> **Exercise**
After locating the line with "The height and width of the screenshot is (1385, 780)." in the data that follows, return it and every later line exactly, up to and including the line with "Task: Focus the 商品 input field".

> **Extracted information**
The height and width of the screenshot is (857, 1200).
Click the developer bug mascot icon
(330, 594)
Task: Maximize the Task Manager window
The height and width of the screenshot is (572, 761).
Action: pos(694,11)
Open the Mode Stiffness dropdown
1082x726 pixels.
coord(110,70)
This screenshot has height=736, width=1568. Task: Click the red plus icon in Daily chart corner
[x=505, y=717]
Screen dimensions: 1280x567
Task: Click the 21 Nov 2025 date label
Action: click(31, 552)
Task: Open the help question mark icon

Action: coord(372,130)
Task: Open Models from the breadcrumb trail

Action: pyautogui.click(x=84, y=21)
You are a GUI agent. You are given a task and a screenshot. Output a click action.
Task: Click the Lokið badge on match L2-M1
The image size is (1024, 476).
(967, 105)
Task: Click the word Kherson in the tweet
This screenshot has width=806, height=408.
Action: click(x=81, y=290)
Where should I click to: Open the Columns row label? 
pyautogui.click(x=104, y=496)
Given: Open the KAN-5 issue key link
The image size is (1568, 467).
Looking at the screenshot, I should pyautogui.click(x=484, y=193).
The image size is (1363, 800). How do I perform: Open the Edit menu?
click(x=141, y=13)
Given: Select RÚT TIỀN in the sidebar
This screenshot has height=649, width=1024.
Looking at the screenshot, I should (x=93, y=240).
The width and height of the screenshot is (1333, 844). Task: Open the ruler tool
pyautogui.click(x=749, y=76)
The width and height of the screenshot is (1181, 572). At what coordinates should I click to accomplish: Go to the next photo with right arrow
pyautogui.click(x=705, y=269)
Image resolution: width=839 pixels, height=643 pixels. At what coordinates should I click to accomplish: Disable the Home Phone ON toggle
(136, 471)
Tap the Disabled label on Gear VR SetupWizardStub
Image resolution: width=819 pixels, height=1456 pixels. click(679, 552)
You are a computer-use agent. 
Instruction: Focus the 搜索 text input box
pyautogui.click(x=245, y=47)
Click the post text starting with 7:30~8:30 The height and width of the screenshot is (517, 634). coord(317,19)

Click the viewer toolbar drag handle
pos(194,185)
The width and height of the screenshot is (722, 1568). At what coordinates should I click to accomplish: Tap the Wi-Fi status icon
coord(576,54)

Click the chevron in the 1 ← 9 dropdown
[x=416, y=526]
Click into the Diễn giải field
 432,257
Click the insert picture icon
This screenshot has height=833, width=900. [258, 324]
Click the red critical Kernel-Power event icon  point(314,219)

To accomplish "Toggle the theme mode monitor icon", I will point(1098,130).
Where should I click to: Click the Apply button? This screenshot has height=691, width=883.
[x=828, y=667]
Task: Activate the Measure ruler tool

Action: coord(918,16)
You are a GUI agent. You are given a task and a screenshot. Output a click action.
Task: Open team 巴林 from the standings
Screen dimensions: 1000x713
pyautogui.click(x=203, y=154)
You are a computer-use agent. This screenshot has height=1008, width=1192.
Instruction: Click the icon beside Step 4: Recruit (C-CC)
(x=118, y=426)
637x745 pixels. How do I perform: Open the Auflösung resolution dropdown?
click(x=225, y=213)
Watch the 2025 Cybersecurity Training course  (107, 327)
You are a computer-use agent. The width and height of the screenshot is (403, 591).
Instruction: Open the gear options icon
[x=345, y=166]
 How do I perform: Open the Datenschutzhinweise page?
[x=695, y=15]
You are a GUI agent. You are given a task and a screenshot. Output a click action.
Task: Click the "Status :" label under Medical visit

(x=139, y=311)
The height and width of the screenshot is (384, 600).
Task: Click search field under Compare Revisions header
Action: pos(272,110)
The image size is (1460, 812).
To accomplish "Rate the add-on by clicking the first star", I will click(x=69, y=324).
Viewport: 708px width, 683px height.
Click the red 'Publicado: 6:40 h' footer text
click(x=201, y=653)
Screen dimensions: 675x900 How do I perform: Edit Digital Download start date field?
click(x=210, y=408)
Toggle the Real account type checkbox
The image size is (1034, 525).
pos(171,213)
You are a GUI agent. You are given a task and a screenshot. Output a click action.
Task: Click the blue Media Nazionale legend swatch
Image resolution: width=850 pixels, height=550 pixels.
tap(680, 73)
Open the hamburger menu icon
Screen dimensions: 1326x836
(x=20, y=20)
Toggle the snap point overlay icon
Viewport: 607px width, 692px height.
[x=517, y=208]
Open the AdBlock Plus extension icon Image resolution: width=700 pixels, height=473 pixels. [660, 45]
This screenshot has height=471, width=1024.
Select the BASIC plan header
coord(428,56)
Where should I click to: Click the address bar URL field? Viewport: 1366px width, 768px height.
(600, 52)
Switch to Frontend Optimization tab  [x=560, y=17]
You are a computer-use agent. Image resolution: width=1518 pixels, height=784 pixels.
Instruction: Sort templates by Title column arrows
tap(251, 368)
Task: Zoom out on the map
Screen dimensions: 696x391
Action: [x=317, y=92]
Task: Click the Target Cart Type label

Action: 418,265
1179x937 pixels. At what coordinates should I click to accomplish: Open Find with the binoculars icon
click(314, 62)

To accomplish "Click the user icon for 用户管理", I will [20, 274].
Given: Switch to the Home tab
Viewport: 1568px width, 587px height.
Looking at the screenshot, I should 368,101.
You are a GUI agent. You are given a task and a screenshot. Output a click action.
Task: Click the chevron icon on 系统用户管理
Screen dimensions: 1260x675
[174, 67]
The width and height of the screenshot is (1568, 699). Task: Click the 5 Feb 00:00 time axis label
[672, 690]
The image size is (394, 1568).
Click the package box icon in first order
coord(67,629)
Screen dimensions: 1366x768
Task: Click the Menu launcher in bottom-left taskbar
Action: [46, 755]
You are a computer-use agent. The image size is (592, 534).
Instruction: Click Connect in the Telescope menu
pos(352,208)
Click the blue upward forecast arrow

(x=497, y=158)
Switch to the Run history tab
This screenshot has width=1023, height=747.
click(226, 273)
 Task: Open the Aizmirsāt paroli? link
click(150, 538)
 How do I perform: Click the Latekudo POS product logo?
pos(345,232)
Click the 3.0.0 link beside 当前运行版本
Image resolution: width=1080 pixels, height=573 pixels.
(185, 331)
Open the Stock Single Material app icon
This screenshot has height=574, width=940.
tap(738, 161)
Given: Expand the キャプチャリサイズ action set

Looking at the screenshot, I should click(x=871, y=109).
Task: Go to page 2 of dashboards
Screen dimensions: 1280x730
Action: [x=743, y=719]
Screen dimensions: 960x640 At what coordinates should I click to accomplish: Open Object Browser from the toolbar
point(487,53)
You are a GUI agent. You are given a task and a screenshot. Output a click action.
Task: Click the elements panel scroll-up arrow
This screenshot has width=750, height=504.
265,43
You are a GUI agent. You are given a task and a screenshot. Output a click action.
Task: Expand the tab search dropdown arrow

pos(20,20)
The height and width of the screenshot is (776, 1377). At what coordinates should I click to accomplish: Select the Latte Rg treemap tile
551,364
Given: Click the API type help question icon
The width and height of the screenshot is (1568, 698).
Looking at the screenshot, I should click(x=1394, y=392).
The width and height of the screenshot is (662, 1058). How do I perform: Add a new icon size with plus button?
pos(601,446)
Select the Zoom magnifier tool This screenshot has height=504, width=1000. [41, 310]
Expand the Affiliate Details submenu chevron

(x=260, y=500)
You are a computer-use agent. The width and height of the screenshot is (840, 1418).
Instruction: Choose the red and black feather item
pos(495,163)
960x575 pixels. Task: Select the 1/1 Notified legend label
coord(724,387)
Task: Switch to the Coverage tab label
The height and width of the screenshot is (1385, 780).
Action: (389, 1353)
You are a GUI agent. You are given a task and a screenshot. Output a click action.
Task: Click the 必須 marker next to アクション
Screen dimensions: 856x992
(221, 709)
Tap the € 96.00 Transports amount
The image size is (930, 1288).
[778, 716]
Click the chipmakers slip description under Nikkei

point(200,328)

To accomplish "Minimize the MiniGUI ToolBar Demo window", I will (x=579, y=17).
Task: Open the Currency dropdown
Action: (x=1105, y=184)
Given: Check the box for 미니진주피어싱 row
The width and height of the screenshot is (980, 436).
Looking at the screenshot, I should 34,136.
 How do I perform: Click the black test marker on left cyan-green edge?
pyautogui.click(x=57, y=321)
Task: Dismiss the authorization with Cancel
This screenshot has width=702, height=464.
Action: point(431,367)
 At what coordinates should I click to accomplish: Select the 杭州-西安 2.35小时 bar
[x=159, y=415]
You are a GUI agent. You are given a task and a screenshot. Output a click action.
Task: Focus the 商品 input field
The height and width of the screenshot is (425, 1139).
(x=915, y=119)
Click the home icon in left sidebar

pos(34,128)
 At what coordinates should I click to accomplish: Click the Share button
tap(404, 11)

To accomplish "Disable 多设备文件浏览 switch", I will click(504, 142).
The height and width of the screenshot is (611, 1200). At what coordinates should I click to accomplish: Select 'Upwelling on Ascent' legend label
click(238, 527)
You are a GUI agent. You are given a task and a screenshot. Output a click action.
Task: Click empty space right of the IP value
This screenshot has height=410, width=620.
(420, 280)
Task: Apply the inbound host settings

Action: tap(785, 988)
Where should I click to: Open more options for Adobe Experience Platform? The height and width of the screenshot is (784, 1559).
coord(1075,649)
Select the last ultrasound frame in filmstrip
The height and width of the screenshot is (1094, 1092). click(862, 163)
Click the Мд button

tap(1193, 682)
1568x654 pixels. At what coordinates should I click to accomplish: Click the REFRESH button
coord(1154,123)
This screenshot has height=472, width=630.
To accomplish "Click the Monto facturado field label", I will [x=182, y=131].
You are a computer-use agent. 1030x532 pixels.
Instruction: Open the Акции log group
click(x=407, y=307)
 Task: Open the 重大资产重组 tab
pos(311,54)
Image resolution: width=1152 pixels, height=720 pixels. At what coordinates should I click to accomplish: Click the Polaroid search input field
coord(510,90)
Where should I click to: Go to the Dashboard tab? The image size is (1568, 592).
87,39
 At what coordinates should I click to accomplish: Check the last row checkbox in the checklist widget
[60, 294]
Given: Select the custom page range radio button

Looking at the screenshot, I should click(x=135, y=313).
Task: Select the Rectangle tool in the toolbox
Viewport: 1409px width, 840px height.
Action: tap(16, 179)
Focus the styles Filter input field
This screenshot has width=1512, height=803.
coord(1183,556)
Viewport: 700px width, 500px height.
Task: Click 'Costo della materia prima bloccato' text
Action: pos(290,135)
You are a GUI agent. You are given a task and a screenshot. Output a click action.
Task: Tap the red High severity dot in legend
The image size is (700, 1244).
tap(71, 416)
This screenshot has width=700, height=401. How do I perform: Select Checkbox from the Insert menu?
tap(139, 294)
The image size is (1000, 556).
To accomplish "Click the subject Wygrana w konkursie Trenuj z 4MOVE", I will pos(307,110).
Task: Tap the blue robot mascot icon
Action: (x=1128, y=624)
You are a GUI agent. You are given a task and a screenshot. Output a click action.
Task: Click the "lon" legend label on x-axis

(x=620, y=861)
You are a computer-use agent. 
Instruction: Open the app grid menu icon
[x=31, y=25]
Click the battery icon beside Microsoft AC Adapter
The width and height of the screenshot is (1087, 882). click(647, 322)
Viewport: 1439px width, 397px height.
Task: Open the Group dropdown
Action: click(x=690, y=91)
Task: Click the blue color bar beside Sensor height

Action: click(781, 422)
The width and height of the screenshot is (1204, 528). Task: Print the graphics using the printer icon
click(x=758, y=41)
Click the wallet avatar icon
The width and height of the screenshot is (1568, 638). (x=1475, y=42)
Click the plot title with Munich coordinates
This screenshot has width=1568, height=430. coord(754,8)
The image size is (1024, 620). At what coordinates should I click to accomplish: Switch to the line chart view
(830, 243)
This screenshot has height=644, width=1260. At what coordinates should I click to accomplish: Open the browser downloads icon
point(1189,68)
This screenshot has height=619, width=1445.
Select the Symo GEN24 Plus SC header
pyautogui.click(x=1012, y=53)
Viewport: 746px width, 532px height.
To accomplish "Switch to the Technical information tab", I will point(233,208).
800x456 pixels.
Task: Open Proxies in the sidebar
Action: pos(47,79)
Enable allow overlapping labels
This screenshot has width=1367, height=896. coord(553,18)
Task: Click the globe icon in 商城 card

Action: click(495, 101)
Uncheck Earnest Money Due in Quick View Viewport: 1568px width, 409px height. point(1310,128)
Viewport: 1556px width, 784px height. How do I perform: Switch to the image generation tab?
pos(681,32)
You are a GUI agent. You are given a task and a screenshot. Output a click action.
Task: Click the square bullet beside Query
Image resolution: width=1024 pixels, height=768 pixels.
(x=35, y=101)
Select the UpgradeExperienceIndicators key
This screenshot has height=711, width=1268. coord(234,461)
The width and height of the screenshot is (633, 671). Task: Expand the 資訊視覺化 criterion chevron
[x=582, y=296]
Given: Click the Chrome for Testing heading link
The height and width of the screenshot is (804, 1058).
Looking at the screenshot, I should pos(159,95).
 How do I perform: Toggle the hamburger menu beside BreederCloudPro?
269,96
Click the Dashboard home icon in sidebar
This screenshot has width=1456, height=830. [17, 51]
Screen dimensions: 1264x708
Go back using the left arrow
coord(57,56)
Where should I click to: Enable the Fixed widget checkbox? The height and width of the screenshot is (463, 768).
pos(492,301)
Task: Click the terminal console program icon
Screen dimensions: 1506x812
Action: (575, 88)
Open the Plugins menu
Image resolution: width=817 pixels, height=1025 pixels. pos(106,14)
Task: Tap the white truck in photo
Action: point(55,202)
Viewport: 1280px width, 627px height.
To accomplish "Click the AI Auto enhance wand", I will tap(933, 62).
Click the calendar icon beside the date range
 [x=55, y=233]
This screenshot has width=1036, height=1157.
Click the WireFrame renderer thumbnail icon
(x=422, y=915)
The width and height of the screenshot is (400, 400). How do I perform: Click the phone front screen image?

> **Output of the task**
The height and width of the screenshot is (1385, 780).
Action: (389, 1353)
You are a GUI agent. You are given a task and a screenshot. Output a click action.
Task: Click the 必須 marker next to アクション
Screen dimensions: 856x992
(221, 709)
Tap the € 96.00 Transports amount
The image size is (930, 1288).
[778, 716]
Click the chipmakers slip description under Nikkei

point(200,328)

To accomplish "Minimize the MiniGUI ToolBar Demo window", I will (x=579, y=17).
Task: Open the Currency dropdown
Action: (x=1105, y=184)
Given: Check the box for 미니진주피어싱 row
The width and height of the screenshot is (980, 436).
Looking at the screenshot, I should 34,136.
 How do I perform: Click the black test marker on left cyan-green edge?
pyautogui.click(x=57, y=321)
Task: Dismiss the authorization with Cancel
This screenshot has width=702, height=464.
Action: point(431,367)
 At what coordinates should I click to accomplish: Select the 杭州-西安 2.35小时 bar
[x=159, y=415]
You are a GUI agent. You are given a task and a screenshot. Output a click action.
Task: Focus the 商品 input field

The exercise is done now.